• EXERCISE INSTRUCTIONS
Reproduce each of the items below word for word, keeping every line unchanged.

• RECORDED INFORMATION
+ + + + + + +

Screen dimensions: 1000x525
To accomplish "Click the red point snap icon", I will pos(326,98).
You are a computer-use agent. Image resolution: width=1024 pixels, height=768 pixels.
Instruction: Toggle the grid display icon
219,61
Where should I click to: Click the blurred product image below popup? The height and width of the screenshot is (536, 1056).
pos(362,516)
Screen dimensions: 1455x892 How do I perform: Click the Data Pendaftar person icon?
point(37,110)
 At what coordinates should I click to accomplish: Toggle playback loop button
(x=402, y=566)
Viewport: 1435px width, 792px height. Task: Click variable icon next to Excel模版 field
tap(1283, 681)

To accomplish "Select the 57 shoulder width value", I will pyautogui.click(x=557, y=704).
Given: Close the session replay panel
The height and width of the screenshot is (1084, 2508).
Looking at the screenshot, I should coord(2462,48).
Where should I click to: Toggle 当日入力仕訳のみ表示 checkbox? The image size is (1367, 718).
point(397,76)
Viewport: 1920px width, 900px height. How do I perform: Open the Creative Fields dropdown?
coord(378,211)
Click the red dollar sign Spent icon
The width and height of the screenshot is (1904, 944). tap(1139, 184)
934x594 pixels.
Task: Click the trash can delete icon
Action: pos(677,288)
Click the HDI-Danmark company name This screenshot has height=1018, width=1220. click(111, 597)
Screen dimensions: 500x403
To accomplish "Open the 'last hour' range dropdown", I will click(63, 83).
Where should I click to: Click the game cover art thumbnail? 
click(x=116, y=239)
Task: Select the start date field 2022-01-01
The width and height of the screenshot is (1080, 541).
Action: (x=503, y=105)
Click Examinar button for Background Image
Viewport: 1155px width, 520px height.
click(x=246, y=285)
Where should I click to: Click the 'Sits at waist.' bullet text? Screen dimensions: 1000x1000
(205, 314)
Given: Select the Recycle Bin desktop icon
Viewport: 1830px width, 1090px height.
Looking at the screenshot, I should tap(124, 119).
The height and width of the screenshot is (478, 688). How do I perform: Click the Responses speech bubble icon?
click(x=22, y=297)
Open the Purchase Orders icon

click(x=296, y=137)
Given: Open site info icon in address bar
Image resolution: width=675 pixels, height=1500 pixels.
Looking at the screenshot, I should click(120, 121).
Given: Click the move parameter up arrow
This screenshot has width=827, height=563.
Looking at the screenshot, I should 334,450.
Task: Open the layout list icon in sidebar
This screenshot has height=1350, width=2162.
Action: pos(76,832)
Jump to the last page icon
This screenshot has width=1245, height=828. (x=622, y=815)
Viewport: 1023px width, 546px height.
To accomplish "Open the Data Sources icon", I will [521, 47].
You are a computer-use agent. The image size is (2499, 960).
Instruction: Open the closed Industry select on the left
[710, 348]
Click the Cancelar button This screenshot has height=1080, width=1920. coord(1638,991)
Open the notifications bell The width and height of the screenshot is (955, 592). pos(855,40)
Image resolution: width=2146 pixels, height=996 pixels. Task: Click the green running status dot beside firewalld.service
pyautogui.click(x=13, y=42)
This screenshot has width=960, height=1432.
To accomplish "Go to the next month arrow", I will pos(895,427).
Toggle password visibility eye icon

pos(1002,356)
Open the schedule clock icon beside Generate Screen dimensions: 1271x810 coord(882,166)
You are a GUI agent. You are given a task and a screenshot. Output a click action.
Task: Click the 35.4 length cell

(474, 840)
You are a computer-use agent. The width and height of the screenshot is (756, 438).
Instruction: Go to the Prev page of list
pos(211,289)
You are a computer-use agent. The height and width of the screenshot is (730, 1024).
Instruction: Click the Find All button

+ + + + + + +

• EXERCISE OUTPUT
Screen dimensions: 1000x525
To accomplish "Click the red point snap icon", I will pos(326,98).
You are a computer-use agent. Image resolution: width=1024 pixels, height=768 pixels.
Instruction: Toggle the grid display icon
219,61
Where should I click to: Click the blurred product image below popup? The height and width of the screenshot is (536, 1056).
pos(362,516)
Screen dimensions: 1455x892 How do I perform: Click the Data Pendaftar person icon?
point(37,110)
 At what coordinates should I click to accomplish: Toggle playback loop button
(x=402, y=566)
Viewport: 1435px width, 792px height. Task: Click variable icon next to Excel模版 field
tap(1283, 681)

To accomplish "Select the 57 shoulder width value", I will pyautogui.click(x=557, y=704).
Given: Close the session replay panel
The height and width of the screenshot is (1084, 2508).
Looking at the screenshot, I should coord(2462,48).
Where should I click to: Toggle 当日入力仕訳のみ表示 checkbox? The image size is (1367, 718).
point(397,76)
Viewport: 1920px width, 900px height. How do I perform: Open the Creative Fields dropdown?
coord(378,211)
Click the red dollar sign Spent icon
The width and height of the screenshot is (1904, 944). tap(1139, 184)
934x594 pixels.
Task: Click the trash can delete icon
Action: pos(677,288)
Click the HDI-Danmark company name This screenshot has height=1018, width=1220. click(111, 597)
Screen dimensions: 500x403
To accomplish "Open the 'last hour' range dropdown", I will click(63, 83).
Where should I click to: Click the game cover art thumbnail? 
click(x=116, y=239)
Task: Select the start date field 2022-01-01
The width and height of the screenshot is (1080, 541).
Action: (x=503, y=105)
Click Examinar button for Background Image
Viewport: 1155px width, 520px height.
click(x=246, y=285)
Where should I click to: Click the 'Sits at waist.' bullet text? Screen dimensions: 1000x1000
(205, 314)
Given: Select the Recycle Bin desktop icon
Viewport: 1830px width, 1090px height.
Looking at the screenshot, I should tap(124, 119).
The height and width of the screenshot is (478, 688). How do I perform: Click the Responses speech bubble icon?
click(x=22, y=297)
Open the Purchase Orders icon

click(x=296, y=137)
Given: Open site info icon in address bar
Image resolution: width=675 pixels, height=1500 pixels.
Looking at the screenshot, I should click(120, 121).
Given: Click the move parameter up arrow
This screenshot has width=827, height=563.
Looking at the screenshot, I should 334,450.
Task: Open the layout list icon in sidebar
This screenshot has height=1350, width=2162.
Action: pos(76,832)
Jump to the last page icon
This screenshot has width=1245, height=828. (x=622, y=815)
Viewport: 1023px width, 546px height.
To accomplish "Open the Data Sources icon", I will [521, 47].
You are a computer-use agent. The image size is (2499, 960).
Instruction: Open the closed Industry select on the left
[710, 348]
Click the Cancelar button This screenshot has height=1080, width=1920. coord(1638,991)
Open the notifications bell The width and height of the screenshot is (955, 592). pos(855,40)
Image resolution: width=2146 pixels, height=996 pixels. Task: Click the green running status dot beside firewalld.service
pyautogui.click(x=13, y=42)
This screenshot has width=960, height=1432.
To accomplish "Go to the next month arrow", I will pos(895,427).
Toggle password visibility eye icon

pos(1002,356)
Open the schedule clock icon beside Generate Screen dimensions: 1271x810 coord(882,166)
You are a GUI agent. You are given a task and a screenshot. Output a click action.
Task: Click the 35.4 length cell

(474, 840)
You are a computer-use agent. The width and height of the screenshot is (756, 438).
Instruction: Go to the Prev page of list
pos(211,289)
You are a computer-use agent. The height and width of the screenshot is (730, 1024).
Instruction: Click the Find All button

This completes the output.